Ufuk Peygamberin (SAV.) gelişi insanlığın kurtuluş mücadelesinin bir sisteme bağlanmasıdır. Zulme meydan okuyuştur. Kölelerin, seçkinlerin başına komutan olarak atanmasıdır. İnsan ahlakının, iffetinin, inancının, hakkının, hukukunun baş tacı oluşudur. Kadınlara Ana olma şerefi, şerefli bir eş olma hakkı, evlerin gülü, açan çiçeği, kız çocuklarının yaşama hürriyetinin dünyaya ilanıdır.

İslam öncesi dünyanın her tarafında fuhuş, faiz-tefecilik, insan hayatını alıp satan kölelik, hak, hukuk tanımayan ticaret ve en acımasız uygulandığı yerdir o günlerde Mekke. Âdem (as.) den beri kutsal olduğu kabul edilen Mekke zulmün en zalim uygulandığı merkez olmuştur. Kız çocuklarını o gün diri diri gömülmesi, ailelerin fuhuş sektörünün, tefeciliğin karşısında çaresiz kalışlarının acı ve cahilce bir neticesidir.

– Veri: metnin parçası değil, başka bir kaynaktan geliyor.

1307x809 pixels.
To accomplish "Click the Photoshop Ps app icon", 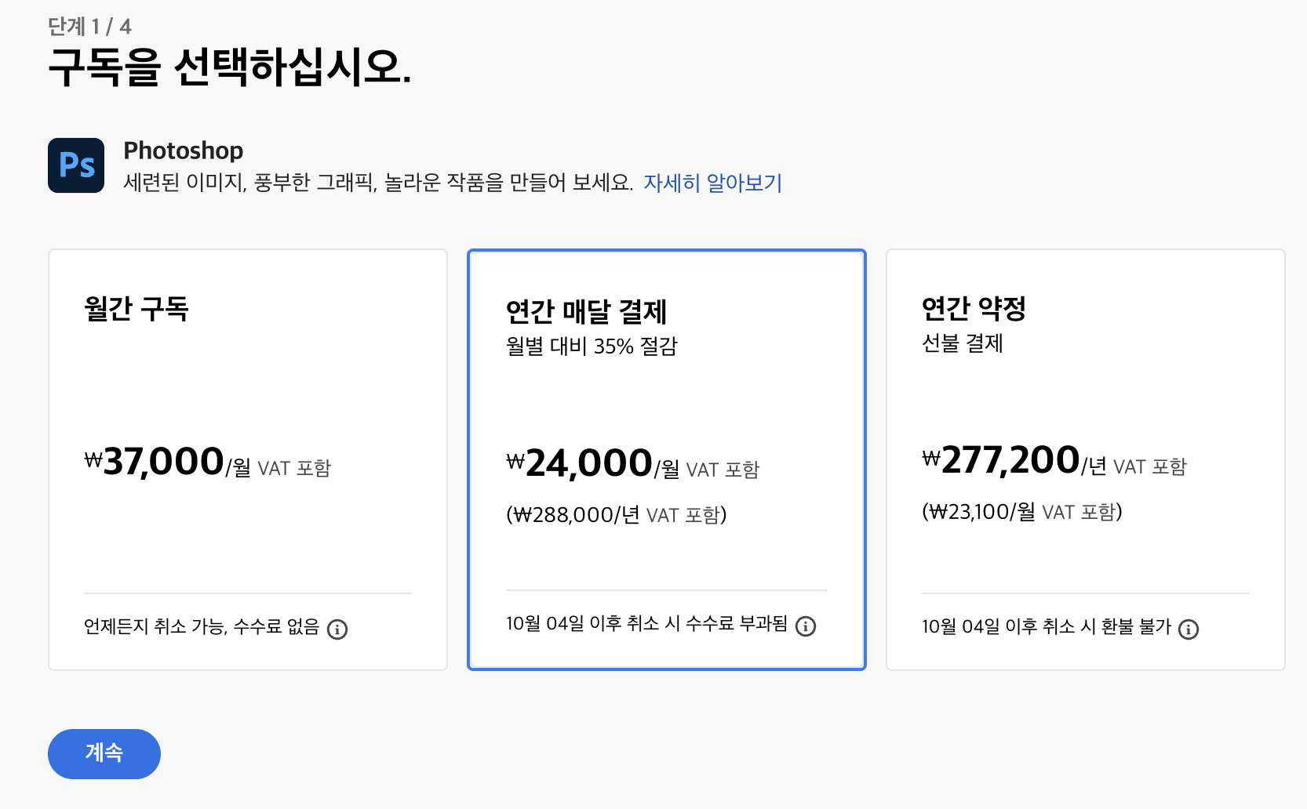I will [x=75, y=165].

O devirde Mekke devletinin dini tefecilik, fuhuş ve putçuluktur. Devletin bu ilkelerine ters düşen her şey yok edilmeye mahkûmdur. Güçlünün hâkim ve haklı görüldüğü, yoksulun insandan sayılmadığı, bu zalim sistemin sahiplerinin dışında kalan kadınlar mal gibi alınan, satılan, sermaye olarak kullanılan yaratıklar sayılırdı.

Cahiliye döneminde kız çocuklarının diri diri kumlara gömülerek öldürülmesi bilinen bir hakikattir. Haysiyet ve şerefine bağlı olan kişiler o günün şartlarında bu değerleri korumada acze düştüklerini, maalesef kızlarını öldürerek meselelerini çözdüklerini zannediyorlardı. Zengin ve sistemin sahipleri aldıkları sayısız eşlerle, Mekke de beyaz bayraklı evlerde bu sayısız eşlerini sermaye olarak çalıştırıyorlardı. Bu hal insan şerefini zedeleyen bir haldi. Dünyanın her tarafında benzeri haller yaşanıyordu.

O gün Mekke de ki beyaz bayraklı evleri bilmeden, fuhuş sektörünü anlamak zordur. O günkü tefeciliğin devamı için putçuluğun azgınlaştığını, Tevhide karşı şiddetini artırdığını, çıkarlarının devamı için oluşturulan seçkinlerin kendi putlarını kendilerinin yapıp, kendilerinin taptığını biliyoruz.

Allah’ın Resulüne bu çıkarlarının devamı için “her ne istersen verelim, ama putlarımıza (sistemimize) sakın dokunma” diye müşrikler yalvarıyorlardı. “Mal, mülk, devlet, şehvet hepsi senin olsun” diyenler karşılığında Yüce Nebi’den tek şey istiyorlardı, “sistemimize teslim ol”. Tevhidi anlamayanların acizlikleri burada ortaya çıkıyor. Bu teklifleriyle etki bırakacaklarını zannediyorlardı. Zalimler bilmezler ki; O’na yapılan dünyalıklar hiç mesabesinde, Dünya da, Ay da, Güneş te O’nun (SAV.) ilgi duyduğu şeyler değildir. Allah’ın Habibi, son dinin temsilcisi, Resulü, Nebisi olmak her şeyin üstündedir. Bizim içinde Allah’a kul ve Resulüne ümmet olmak şereflerin en büyüğüdür.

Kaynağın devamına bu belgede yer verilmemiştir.